Why Capacity Planning in Batch Production?
Batch production is characterised by production in small batch sizes and a high variety of products. Unlike mass production, which produces large quantities of a product, batch production allows for the flexible production of different products in smaller quantities.
This flexibility allows quick adaptations to customer requirements and market changes.
This flexibility comes at a price. In order to be able to react as flexibly as possible to changes, it is necessary to maintain reserves.

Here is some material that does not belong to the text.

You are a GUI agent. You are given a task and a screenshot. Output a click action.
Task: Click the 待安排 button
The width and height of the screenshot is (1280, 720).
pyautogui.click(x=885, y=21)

These reserves are reflected in various areas, such as inventory management or idle times. In the short and medium term, however, it is up to capacity planning to react to changes and rebalance the challenges.
The planning problem
Meeting due dates, processing times of operations and considering priorities is fundamental to capacity planning. The result of the planning process is the schedule generated by the planning process, i.e. the start and end time for each operation on each plant.
In other words, a sequence or sequencing of the orders is formed, the procedure is subsequently called sequence planning. First, the order of the orders is determined in relation to a system and then further requirements are gradually added.

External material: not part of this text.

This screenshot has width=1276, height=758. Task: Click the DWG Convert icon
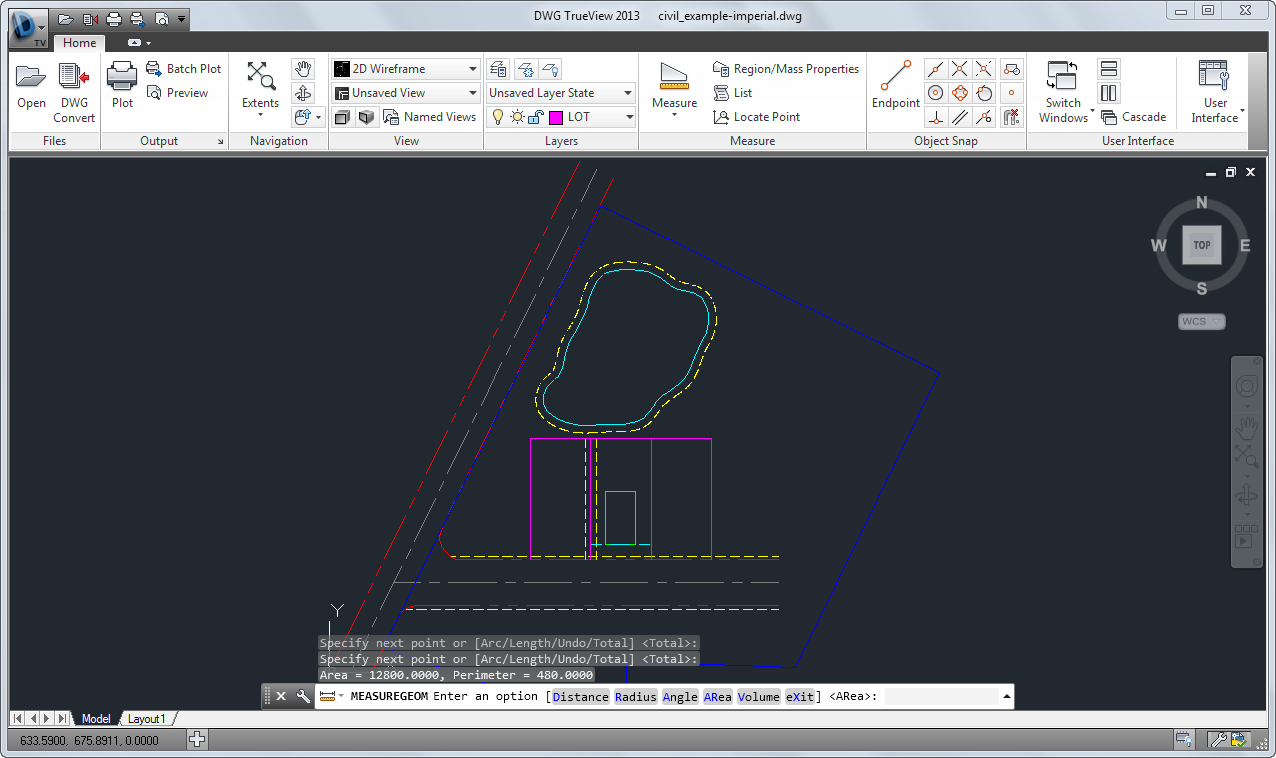(x=74, y=78)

For example, batch production is often multi-stage, so that starting from primary production, further processes with intermediate storage are required. It should also be taken into account that several products are manufactured in campaigns in order to reduce the effort required for set-up or cleaning.
Downtimes and maintenance orders have a time-delayed effect on the schedule. All overriding decisions, such as early or ad-hoc orders, affect the order.

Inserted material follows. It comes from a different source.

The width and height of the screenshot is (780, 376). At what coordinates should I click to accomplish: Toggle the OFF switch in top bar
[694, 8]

For example, there are a large number of requirements with their own dynamics, which lead to the sequence having to be recalculated and appointments having to be recalculated.
Labour as a limited resource
In addition to machines, other resources, such as workers with suitable qualifications, are only available to a limited extent. Whether their use is efficient depends on whether the workers required to provide services are available in the right numbers, with the right qualifications, at the right time and in the right place.
Workers in production are more complex to plan because the requirements for their qualification vary depending on the order, the individual can process several orders at the same time depending on the task at hand, and his availability changes dynamically, e.g. due to working time models or absences.
Further restrictions result primarily from individual employment contracts, an applicable collective agreement, statutory protective provisions, existing works agreements and co-determination rights.
The order of the pending orders has an effect on personnel scheduling, but conversely, the limited availability of workers affects the feasibility of the planned order.
This situational and demand-oriented planning requires a large amount of information from different systems or is ideally integrated into materials management or the ERP system.
Taking into account rules and restrictions, integrated workforce planning creates the best possible proposal, uncovers conflicts such as bottlenecks and visualises coverage.
More planning accuracy through forecasting
One challenge in capacity planning is to determine a reliable statement about the expected demand. Without a clear idea of what customers will need in the future, it is almost impossible to plan production efficiently.
Traditional approaches, such as subjective sales estimates by sales, qualitative assessments by management, and simple statistical methods such as moving averages, seasonal averages, and exponential smoothing methods, have their limitations.
These methods often provide only answers of moderate quality and are so complex to create that at best a quarterly update takes place. Models based on artificial intelligence (AI), on the other hand, are able to recognise complex patterns better and faster.
However, the more individual products are produced for customers, the less history is available and other sources are needed.
In this way, further information from the market or from the customer can improve accuracy. AI-based models also enable key performance indicators (KPIs) to be monitored in real time, so that changes can be reacted to in a timely manner in capacity planning.
However, insiders and engineers alike should evaluate the planning proposals generated by the AI from time to time and contribute their own judgments and experiences to adjust the models.
Despite all the optimism with which most projects for the introduction of AI tools are started, it should be mentioned at this point that the quality of these optimisations depends on the quality of the data provided and the amount of structured data.
A comprehensively used ERP system with high data quality is therefore a prerequisite for AI-based optimisations in capacity planning
Result
Capacity planning is only as good as the quality of the data used. Errors in the data or incorrect classification of the data lead to errors in capacity planning.
Although advancing digitisation provides more data and options for action for planning, it also places higher demands on their organisation and qualification.
It is helpful to agree on standards and responsibilities at an early stage. for example, when it comes to providing or processing valuable data.
For example, it is advisable to continuously monitor data quality and define indicators, such as shorter throughput times, fewer duplicates and fewer defective batches. In order to meet the challenges, scalable and growing systems are required.